Qué hacer:
1. Reproduce literalmente el pasaje del texto sobre el islam y la modernidad que va desde "Cualesquiera que sean" hasta "que éste produjo.", ambos incluidos.
2. Contesta con brevedad a partir del texto sobre el islam y la modernidad:
(a) ¿En qué siglos formó parte el conocimiento del islam del armazón del poder colonial?
(b) ¿Qué tres conceptos seculares menciona el texto como difíciles de nacionalizar en la región?
(c) ¿A qué escritor mexicano se cita?

Texto extraído:
::::::
Cualesquiera que sean los defectos de Europa a lo largo de los siglos, lo cierto es que el mundo islámico tenía un lugar en el ámbito de la erudición y el mito occidentales. En los siglos xix y xx, el conocimiento del islam, verdadero o falso, formó parte del armazón del poder colonial, lo cual por sí solo no invalida necesariamente las obras que éste produjo.
Más o menos en el último siglo se asumieron en los países islámicos toda una serie de conceptos e instituciones occidentales identificados como cruciales para la perspectiva moderna. Pero gran parte del malestar actual de la región se debe al fracaso a la hora de encontrar maneras de nacionalizar conceptos tan esencialmente seculares como los de democracia, liberalismo y socialismo. La gran cuestión subyacente es si una cultura puede hacerse moderna sin internalizar la genealogía de la modernidad, es decir, sin pasar por la revolución epistemológica de la que surgió la ciencia occidental. El escritor mexicano Octavio Paz hace un diagnóstico comparable de los infortunios de las democracias latinoamericanas, que continúan fracasando debido a que han adoptado formas democráticas sin la «corriente intelectual crítica y moderna» de la que surgió la democracia occidental.
::::::
Entradas guardadas:
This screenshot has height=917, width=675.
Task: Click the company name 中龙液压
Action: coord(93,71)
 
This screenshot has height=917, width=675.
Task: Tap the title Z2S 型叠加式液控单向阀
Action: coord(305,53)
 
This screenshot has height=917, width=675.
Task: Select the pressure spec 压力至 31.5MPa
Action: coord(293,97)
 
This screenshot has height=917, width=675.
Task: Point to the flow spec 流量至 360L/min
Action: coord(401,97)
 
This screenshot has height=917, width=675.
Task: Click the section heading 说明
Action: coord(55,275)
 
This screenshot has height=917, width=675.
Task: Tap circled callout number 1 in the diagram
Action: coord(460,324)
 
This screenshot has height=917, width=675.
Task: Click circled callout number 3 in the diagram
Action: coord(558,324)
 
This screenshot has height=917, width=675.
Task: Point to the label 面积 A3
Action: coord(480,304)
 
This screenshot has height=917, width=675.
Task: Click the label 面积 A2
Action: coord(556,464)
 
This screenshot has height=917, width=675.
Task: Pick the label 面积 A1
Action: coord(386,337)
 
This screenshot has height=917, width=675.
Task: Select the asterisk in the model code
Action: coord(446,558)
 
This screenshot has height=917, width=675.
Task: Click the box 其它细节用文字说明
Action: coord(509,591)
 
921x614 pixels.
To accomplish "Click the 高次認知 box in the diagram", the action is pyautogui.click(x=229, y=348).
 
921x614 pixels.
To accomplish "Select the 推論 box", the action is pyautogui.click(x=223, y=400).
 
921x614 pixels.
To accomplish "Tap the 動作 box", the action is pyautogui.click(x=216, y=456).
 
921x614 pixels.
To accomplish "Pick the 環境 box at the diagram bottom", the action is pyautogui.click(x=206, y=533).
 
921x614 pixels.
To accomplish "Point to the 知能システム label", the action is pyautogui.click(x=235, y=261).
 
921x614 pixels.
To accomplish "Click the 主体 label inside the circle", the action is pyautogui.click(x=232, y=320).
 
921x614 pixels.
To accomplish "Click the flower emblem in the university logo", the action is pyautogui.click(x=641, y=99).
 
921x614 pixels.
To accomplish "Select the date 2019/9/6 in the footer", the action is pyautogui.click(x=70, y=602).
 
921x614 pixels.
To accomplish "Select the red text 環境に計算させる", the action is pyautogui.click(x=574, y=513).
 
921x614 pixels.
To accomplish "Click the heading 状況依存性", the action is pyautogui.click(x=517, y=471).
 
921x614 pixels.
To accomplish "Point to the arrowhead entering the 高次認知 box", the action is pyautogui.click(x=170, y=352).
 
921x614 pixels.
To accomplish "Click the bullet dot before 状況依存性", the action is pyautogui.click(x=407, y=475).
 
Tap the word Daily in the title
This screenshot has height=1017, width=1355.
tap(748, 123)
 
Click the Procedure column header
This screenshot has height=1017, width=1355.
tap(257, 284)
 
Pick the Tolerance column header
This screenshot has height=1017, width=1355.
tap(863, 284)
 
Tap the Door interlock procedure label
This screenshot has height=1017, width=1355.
::::::
Soluciones:
1.
Cualesquiera que sean los defectos de Europa a lo largo de los siglos, lo cierto es que el mundo islámico tenía un lugar en el ámbito de la erudición y el mito occidentales. En los siglos xix y xx, el conocimiento del islam, verdadero o falso, formó parte del armazón del poder colonial, lo cual por sí solo no invalida necesariamente las obras que éste produjo.

2.
(a) En los siglos xix y xx.
(b) Democracia, liberalismo y socialismo.
(c) A Octavio Paz.